Lancio del giavellotto femminile:

La detentrice del record mondiale under 20 Yan Ziyi ha conquistato la sua quarta vittoria consecutiva di questa stagione in Diamond League con una misura di 68.75 m al sesto turno. Ziyi ha fatto registrare un secondo miglior lancio di 64.60 m al secondo turno, che sarebbe stato comunque sufficiente per vincere. La serba Adriana Vilagos si è piazzata seconda con 63,18 m davanti alla vincitrice della Diamond League dello scorso anno Elina Tzengko (58,20).

Yan Ziyi: “La competizione è stata ottima oggi. Ma avevo la sensazione di dover sistemare la mia tecnica e la mia posizione durante il lancio. Sentivo di non riuscire a salire con i miei lanci e di non avere la giusta posizione. Ma nell’ultimo tentativo ho finalmente avuto una bella sensazione e il lancio è stato davvero buono. Mi sentivo un po’ nervosa per la mia tecnica durante la gara, ma dopo l’ultimo tentativo mi sono sentita sollevata e rilassata. Quindi alla fine è stato un ottimo evento per me. Naturalmente, mi piace il fatto di essere in cima alle classifiche mondiali in questo momento. Spero anche di poter mantenere questa posizione e di continuare così con la mia carriera.”

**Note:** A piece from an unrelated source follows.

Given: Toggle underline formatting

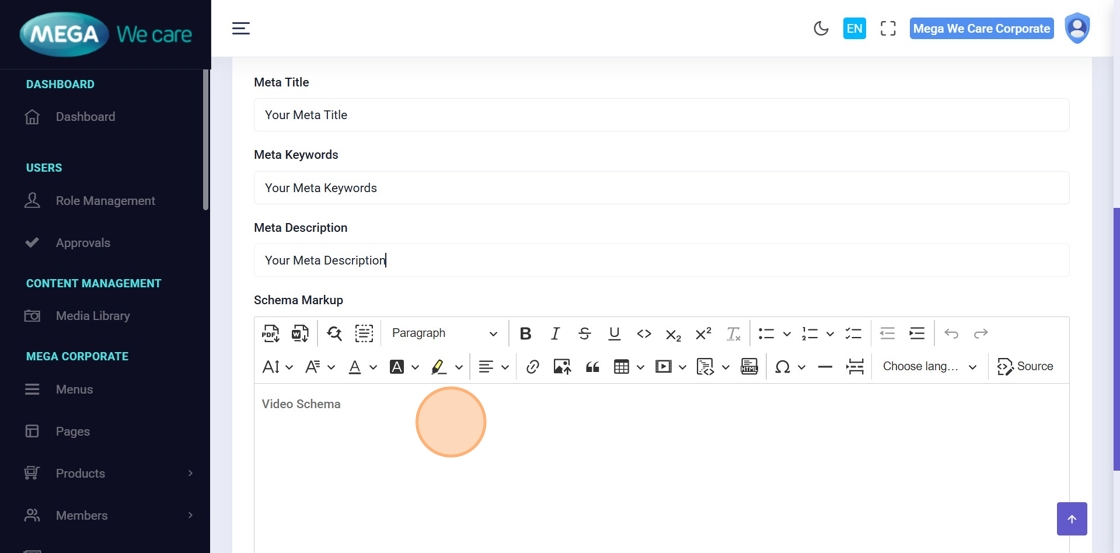Looking at the screenshot, I should pos(614,334).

3000 metri siepi maschili:

Il keniano Simon Koech ha vinto per la seconda volta in carriera a Monaco dopo il successo nel 2023 al debutto in Diamond League, mancando di poco un tempo inferiore agli 8 minuti con 8:03.35. Il giapponese Ryuji Miura si è piazzato secondo con il primato stagionale di 8:10.30 sulla pista dove l’anno scorso aveva stabilito il record nazionale giapponese. Edmund Serem dal Kenya si è classificato terzo con 8:11.15 davanti a Matthew Wilkinson (8:11.76). Leonard Bett e Ruben Querinjean dal Lussemburgo hanno migliorato i rispettivi primati stagionali a 8:13.37 e 8:14.22.

5000 metri maschili:

Dominic Lobalu dalla Svizzera ha vinto la seconda gara di Diamond League della sua carriera nei 5000 metri con il primato stagionale di 12:52.54, superando di un soffio lo statunitense Graham Blanks (12:52.60) e Birhanu Balew dal Bahrain (12:52.91). Il due volte medagliato mondiale Jacob Krop ha tagliato il traguardo al quarto posto in 12:53.71 davanti a Cornelius Kemboi (12:57.36) e Biniam Mehary (12:58.37).

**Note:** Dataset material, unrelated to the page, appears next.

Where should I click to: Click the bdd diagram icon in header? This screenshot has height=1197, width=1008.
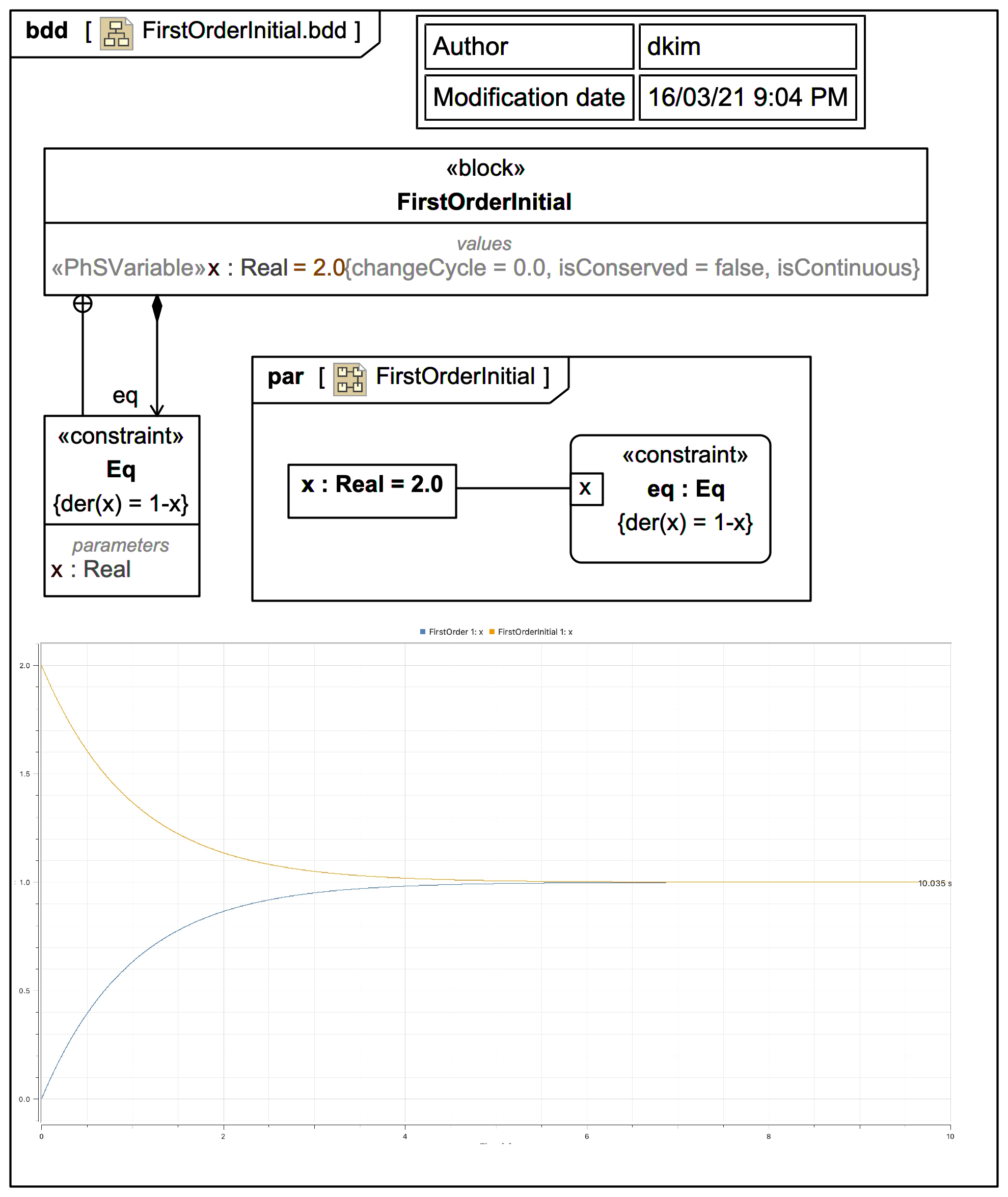(116, 33)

Dominic Lobalu: “Lotto ogni volta, ma finalmente ho ottenuto la vittoria. Il mio allenatore mi dice sempre di non sottovalutare i miei avversari e di pensare solo al tempo a venire. Non volevo assolutamente permettere a nessuno di battermi in quegli ultimi 50 metri. È stato davvero fantastico conquistare la mia vittoria e sapevo che oggi poteva essere il giorno giusto. Mo Farah – lui è un modello per me e imparo molto da lui e da altre leggende. Cerco di avere lo stesso cambio di ritmo finale e anche lo stesso approccio mentale. Era fortissimo mentalmente una volta che si trovava davanti. Ora ho una competizione sui 3000 metri a Lucerna e poi il grande obiettivo sono i Campionati Europei”.